Но при всем этом, если речь идет о цензуре, я — против. Категорически против. Это тот случай, когда лекарство куда страшнее болезни. Вредоносность цензуры понимали даже большевики — пока не пришли к власти и не ввели ее временно. Время кончилось одновременно и у цензуры и у коммунистов: подцензурные режимы долго не живут.
Идея цивилизованной, интеллигентной и квалифицированной цензуры рассыпается при первом же прикосновении к конкретике. Кто будет разрешать или не пущать? У меня есть вполне подходящие кандидатуры: Мстислав Ростропович, Инна Чурикова, Фазиль Искандер, Михаил Шемякин и Михаил Жванецкий. Как вы думаете, согласятся? Не то что пойдут — побегут в цензурный комитет, вот только шнурки нагладят... Нечего себя тешить иллюзиями: цензурой станут заниматься сплошные шандыбины, илюхины и митрофановы, и в результате их усердий Россия свободная развалится еще быстрей, чем Россия большевистская. Не говорю уж о том, что цензор — чиновник, а чиновника за его ответственный труд положено благодарить. Это какие же финансовые потоки станет регулировать новое «хлебное ведомство»!
Говорят, что большинство населения за цензуру. Может, и большинство. Но спросите граждан, что надо запрещать. Мнения катастрофически разойдутся. Пенсионеры восстанут против голых женщин, молодежь потребует убрать с экрана одетых. Демократы и патриотисты захотят запретить друг друга. Сексуальное большинство не сойдется во взглядах с сексуальным меньшинством, феминистки — с домостроевцами. Цензура — дело тонкое!
В свое время я предложил разделить и СМИ, и Союз журналистов по цвету. «Желтой» журналистике будет позволено все, но — на желтой бумаге, чтобы потребитель знал, с кем имеет дело. А «белая» журналистика будет ограничена и правдой и вкусом. Подобного рода смежные сферы в жизни уже есть. Я, например, уважаю и балет и стриптиз — просто мне не нравится, когда самодеятельный стриптиз объявляют большим балетом. Специалисты по чтению чужих писем и публикации чужих телефонных разговоров могли бы от души развернуться на желтых страницах — но на белые не претендовать.
Мое предложение сочли остроумным и одобрили именно в этом качестве. Я же до сих пор считаю его достаточно серьезным. Такое разделение позволило бы наконец-то создать нечто вроде корпоративной этики. Когда-то члены гильдии пивоваров строго следили, чтобы никто из них не позорил благородное ремесло. Если некий пивной барон позволял себе разбавлять пенный напиток водой, его на веки вечные вышвыривали из профессии. Сегодня, увы, множество журналистов позволяют себе торговать водой в пивной таре. Любого цензора они обманут без труда. А вот с коллегами такого не получится: пристальный взгляд профессионала строже и жестче казенного надзирателя...
Есть еще одно обстоятельство, которое вызывает у меня надежду. Целый ряд телевизионных каналов находятся сегодня в частных руках, большинство передач делаются на частные деньги. А частному капиталу просто для выживания нужна вменяемая, стабильная, пригодная для жизни страна. Практически уже наступило время, когда российским предпринимателям во имя собственных интересов необходимо объединиться в поддержке свободной, профессиональной, талантливой прессы. «Наемные перья» с диапазоном действия от оды до компромата вполне способны решать тактические и коммерческие задачи — но в грязном информационном пространстве рано или поздно задохнутся все, от дворников до олигархов. Среди тех, кто способен финансировать свободную прессу, дураков не много — думаю, они все это быстро поймут. Тогда, бог даст, и возникнет порядок, при котором атмосферу в журналистике будет определять не государство, а общественное мнение, а пишущему человеку, дорожащему репутацией, пределы допустимого будет диктовать не цензурный намордник, а собственная совесть.

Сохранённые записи
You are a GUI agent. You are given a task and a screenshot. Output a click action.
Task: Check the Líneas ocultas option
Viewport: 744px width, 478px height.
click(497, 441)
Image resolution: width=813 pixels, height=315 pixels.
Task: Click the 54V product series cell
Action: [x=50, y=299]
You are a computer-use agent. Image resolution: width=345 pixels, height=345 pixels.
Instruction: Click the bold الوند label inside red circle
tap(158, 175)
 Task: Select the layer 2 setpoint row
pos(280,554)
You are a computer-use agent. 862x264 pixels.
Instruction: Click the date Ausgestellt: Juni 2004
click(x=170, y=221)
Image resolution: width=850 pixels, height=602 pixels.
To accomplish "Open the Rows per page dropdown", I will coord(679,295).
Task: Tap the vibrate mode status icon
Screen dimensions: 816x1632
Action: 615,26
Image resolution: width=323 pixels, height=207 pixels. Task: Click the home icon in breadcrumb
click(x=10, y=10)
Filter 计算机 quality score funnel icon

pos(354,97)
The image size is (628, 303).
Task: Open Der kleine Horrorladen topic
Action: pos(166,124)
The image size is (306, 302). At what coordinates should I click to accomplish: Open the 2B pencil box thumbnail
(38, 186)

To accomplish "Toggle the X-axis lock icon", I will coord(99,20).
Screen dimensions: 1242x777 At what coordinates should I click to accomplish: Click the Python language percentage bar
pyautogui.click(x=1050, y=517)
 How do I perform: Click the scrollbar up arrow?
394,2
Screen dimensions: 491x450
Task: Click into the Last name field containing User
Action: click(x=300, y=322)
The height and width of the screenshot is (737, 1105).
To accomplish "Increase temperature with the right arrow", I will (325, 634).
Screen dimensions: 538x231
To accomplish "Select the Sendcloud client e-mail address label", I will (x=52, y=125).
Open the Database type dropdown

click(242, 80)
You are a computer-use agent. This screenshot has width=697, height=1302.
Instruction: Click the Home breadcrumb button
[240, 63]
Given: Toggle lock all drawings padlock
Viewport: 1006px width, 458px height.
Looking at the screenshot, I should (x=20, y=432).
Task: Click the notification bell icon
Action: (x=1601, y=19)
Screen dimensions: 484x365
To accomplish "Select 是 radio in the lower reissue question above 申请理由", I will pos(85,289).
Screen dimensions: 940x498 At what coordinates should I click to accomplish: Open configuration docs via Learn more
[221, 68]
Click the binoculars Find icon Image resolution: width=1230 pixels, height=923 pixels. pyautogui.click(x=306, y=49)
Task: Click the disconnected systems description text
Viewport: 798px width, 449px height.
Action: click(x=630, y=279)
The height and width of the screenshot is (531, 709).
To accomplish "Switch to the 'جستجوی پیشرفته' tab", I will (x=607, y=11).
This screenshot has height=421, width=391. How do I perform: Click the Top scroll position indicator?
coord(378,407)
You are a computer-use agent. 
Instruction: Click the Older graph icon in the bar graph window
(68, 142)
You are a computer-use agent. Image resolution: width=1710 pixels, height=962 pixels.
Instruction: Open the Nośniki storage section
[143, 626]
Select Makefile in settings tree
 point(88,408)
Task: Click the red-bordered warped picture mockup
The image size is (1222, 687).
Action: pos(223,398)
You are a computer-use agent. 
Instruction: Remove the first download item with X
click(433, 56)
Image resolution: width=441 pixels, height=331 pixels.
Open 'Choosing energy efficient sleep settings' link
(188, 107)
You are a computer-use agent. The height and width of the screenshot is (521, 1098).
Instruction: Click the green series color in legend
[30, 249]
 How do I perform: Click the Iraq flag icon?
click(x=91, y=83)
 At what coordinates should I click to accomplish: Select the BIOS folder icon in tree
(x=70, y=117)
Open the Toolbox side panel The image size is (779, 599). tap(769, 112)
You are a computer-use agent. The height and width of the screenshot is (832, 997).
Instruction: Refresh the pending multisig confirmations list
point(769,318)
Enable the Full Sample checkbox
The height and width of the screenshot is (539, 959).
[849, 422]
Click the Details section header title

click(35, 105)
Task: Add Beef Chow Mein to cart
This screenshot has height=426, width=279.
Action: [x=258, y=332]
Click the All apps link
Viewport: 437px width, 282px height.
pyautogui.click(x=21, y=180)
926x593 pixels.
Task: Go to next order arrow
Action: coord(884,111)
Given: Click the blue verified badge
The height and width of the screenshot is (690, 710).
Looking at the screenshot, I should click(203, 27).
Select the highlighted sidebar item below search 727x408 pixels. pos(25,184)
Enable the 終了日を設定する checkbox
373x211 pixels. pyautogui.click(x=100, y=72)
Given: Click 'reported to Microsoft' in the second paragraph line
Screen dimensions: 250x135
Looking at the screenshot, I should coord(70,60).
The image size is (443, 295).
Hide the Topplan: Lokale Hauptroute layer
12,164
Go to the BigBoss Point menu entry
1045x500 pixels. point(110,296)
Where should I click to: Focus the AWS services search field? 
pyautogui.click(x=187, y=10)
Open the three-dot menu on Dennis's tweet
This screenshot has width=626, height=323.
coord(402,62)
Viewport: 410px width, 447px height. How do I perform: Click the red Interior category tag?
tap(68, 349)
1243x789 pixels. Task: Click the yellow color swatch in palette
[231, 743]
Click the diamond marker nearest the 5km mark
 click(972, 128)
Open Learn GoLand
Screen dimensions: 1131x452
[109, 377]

УСЛОВИЕ ЗАДАЧИ:
Как, согласно тексту о цензуре, гильдия пивоваров поступала с тем, кто разбавлял пенный напиток водой?

РЕШЕНИЕ ЗАДАЧИ:
Его навсегда выгоняли из профессии.